* Start Source extract *
These clients wear their passion for their brands on their sleeves and desire for great work in their hearts. They seek and welcome feedback, and their drive to do great things inspires us at every step of the journey.
They trust creativity
Creativity is the most valuable resource for any modern business, but unlocking its power demands courage, patience and especially trust. Those attributes are table stakes for the best clients.
They recognize that creativity requires risk. Ideas need time to develop. People who think laterally need room to do so, and the ability to express an idea gets richer and deeper with time and reflection. Such a creative process does not create a predictable, straightforward procedure, which creates challenges for clients that are looking for exactly that.
Great clients are unwavering in their commitment to the idea, usually without empirical evidence to support their faith. And when uncertainty and risk emerge, clients recognize those variables as a good sign that the idea before them just became worth trusting.
They read Gideon Amichay
Gideon Amichay wrote the book No, No, No, No, No, Yes. His premise is that great ideas will be met with a no five times before it becomes a yes.
Great clients are on a mission to create iconic work that produces lasting, meaningful brands. When others say it’s not possible or it’s never been done before, they fight tooth and nail to make it happen.
* End Source extract *
* Tasks and exercises
[a] Rewrite the section of the passage on great clients starting at "They trust creativity" and ending at "for exactly that.", replacing "courage" with "boldness".
[b] Continue the passage on great clients from its final sentence.
* Start Raw data *
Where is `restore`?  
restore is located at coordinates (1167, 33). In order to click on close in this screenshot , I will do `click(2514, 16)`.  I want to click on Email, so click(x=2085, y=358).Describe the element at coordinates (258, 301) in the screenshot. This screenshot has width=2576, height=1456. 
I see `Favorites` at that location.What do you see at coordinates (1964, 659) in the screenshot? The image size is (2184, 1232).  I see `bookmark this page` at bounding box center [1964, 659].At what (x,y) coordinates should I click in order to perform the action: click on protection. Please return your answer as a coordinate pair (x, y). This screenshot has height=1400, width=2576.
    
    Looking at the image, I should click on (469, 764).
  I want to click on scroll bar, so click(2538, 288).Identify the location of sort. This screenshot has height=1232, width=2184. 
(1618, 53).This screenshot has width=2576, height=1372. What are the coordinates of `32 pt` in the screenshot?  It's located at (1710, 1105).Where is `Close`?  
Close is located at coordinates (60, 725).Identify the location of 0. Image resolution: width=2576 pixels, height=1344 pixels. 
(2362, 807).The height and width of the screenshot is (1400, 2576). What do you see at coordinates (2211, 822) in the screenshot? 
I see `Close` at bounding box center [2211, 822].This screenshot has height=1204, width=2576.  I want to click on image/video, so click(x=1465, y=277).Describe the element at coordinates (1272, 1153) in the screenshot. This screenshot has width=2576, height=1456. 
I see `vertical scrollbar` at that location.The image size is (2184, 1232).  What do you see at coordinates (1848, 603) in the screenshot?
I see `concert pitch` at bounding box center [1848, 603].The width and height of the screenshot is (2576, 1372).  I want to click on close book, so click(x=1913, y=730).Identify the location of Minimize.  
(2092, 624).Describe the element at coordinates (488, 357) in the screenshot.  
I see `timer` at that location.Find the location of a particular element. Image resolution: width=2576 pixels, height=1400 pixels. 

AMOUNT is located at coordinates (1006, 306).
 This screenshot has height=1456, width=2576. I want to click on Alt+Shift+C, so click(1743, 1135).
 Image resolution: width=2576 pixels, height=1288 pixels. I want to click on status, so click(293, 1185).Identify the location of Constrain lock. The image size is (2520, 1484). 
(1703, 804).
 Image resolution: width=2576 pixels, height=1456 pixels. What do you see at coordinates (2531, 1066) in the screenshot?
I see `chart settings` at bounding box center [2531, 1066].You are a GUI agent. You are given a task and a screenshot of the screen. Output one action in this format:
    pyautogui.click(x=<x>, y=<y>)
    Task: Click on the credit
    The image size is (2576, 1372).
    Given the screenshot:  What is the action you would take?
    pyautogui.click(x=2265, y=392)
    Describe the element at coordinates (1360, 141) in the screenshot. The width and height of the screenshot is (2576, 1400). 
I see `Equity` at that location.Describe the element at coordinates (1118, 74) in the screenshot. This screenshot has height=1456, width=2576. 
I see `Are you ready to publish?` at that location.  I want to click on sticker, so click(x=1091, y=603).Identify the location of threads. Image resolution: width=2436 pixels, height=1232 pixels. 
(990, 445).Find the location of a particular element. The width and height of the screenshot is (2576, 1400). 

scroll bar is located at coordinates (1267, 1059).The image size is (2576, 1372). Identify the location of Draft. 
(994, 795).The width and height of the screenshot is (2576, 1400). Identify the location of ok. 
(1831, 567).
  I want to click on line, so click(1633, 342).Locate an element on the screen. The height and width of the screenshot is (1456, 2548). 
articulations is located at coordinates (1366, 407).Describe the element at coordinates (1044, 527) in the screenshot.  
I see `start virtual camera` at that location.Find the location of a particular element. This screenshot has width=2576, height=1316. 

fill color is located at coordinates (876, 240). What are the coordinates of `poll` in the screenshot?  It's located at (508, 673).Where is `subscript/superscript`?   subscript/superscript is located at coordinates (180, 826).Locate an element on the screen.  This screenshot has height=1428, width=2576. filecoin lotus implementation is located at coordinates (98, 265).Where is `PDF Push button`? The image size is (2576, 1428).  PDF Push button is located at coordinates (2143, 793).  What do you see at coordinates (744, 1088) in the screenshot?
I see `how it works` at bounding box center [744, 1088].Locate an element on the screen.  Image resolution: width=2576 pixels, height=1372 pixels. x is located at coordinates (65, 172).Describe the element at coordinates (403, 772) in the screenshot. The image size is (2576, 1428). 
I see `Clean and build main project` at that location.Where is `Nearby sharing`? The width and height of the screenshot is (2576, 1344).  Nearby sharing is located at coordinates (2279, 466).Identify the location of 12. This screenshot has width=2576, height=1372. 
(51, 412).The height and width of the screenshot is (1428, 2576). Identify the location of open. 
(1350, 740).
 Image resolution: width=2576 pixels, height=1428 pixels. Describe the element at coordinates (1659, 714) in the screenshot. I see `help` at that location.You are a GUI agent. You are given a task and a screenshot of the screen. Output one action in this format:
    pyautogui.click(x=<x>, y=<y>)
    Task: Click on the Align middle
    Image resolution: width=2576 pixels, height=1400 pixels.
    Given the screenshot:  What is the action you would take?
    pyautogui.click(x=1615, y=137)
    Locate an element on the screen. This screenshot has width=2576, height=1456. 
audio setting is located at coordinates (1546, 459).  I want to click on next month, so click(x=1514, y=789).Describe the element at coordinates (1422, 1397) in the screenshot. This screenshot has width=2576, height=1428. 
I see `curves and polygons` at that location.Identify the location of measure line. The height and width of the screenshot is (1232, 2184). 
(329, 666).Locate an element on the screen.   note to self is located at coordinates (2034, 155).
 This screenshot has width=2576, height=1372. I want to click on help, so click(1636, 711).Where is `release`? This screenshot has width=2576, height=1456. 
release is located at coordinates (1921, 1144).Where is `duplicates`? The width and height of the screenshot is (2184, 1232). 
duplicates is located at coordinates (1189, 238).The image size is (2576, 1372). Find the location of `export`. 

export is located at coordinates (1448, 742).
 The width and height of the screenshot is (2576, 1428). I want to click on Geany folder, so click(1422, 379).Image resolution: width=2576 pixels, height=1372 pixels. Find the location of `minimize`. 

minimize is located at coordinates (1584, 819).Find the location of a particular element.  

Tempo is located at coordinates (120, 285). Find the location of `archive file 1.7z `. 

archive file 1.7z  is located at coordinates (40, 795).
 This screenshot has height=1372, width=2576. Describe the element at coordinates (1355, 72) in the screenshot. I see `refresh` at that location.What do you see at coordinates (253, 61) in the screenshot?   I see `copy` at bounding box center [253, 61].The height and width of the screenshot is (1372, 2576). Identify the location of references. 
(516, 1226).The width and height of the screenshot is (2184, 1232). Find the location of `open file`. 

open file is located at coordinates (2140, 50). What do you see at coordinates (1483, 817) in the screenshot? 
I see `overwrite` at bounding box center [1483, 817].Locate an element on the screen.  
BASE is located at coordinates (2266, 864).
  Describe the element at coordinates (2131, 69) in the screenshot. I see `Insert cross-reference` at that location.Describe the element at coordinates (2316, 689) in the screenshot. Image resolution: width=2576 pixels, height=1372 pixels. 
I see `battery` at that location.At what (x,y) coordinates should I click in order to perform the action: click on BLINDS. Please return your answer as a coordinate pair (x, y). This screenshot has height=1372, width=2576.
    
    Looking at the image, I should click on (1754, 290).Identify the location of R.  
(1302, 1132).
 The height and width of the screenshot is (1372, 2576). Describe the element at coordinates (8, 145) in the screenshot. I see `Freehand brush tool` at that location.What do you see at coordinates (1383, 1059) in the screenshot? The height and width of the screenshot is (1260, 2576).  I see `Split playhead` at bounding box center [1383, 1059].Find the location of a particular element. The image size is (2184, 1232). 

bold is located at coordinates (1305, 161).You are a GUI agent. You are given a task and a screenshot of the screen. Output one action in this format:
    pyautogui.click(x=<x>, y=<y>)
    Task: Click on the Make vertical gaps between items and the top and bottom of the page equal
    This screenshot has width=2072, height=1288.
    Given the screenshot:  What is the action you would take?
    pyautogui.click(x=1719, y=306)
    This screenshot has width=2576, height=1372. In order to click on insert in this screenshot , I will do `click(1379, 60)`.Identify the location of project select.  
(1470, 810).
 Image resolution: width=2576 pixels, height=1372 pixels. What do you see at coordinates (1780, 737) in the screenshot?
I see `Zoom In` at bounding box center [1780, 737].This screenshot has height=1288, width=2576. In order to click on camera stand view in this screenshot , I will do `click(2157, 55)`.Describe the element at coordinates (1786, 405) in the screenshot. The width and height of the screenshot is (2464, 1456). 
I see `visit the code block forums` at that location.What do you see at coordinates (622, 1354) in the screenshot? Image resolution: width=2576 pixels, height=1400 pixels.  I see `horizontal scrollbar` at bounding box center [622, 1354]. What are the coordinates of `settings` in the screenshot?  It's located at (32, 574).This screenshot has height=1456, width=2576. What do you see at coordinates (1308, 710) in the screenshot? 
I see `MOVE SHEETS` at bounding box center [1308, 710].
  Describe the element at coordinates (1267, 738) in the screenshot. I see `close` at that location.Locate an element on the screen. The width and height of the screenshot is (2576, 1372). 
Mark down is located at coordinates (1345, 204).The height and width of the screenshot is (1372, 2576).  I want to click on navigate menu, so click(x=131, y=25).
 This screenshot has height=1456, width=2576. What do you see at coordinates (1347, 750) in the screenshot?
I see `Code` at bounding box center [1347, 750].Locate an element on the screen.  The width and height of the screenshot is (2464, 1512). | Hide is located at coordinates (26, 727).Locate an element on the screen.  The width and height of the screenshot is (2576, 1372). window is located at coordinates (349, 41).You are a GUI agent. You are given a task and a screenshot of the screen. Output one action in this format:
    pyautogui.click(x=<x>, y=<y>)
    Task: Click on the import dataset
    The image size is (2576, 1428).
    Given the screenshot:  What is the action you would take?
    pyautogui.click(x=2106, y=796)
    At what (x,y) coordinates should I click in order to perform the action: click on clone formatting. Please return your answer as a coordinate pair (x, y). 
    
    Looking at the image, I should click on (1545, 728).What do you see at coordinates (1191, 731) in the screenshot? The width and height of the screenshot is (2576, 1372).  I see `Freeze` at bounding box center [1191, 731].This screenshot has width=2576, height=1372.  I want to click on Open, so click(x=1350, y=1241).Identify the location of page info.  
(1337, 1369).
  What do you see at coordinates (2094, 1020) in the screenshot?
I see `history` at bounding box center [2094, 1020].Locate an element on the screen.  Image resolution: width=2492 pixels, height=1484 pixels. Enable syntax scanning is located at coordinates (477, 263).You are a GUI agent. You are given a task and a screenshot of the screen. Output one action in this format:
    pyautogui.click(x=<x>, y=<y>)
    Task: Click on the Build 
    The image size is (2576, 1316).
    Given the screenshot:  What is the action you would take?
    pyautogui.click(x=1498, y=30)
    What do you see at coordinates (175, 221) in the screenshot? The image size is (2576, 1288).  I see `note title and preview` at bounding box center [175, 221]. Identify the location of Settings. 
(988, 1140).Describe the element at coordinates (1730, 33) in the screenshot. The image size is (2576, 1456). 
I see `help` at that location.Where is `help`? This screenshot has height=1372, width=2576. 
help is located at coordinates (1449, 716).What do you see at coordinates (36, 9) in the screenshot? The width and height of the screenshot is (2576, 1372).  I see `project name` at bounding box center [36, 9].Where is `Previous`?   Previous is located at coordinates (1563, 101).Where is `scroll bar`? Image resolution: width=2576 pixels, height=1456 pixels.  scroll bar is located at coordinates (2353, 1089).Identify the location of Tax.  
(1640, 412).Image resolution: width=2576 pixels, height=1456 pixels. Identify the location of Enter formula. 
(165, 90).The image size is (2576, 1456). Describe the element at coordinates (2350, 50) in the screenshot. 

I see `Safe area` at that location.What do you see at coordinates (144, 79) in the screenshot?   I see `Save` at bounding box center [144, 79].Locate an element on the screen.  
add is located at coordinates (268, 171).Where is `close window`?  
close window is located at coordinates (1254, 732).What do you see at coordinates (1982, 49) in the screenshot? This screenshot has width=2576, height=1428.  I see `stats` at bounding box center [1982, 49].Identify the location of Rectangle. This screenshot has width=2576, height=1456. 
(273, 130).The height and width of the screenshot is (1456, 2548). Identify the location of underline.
* End Raw data *
* Expected responses
[a]
They trust creativity
Creativity is the most valuable resource for any modern business, but unlocking its power demands boldness, patience and especially trust. Those attributes are table stakes for the best clients.
They recognize that creativity requires risk. Ideas need time to develop. People who think laterally need room to do so, and the ability to express an idea gets richer and deeper with time and reflection. Such a creative process does not create a predictable, straightforward procedure, which creates challenges for clients that are looking for exactly that.

[b]
Creative perseverance yields great work despite tremendous obstacles. Some of the most noteworthy work involves challenges so immense that most people would shy away from the idea. But in one recent such project, “Whopper Detour,” the client refused to take no for an answer—from anyone. Not the agency, not his organization, not his tech partners. The client was thoughtful, listened to everyone and expanded the timeline to deliver the idea the right way and pushed past the no’s to get to the yes. Just last month, the work took home one of the highest honors in the industry, a Cannes Lions titanium Grand Prix.
They don’t BS
Great clients say what they mean. If they need a piece of short-term tactical work for their sales team, they don’t say they need a ground-breaking creative idea.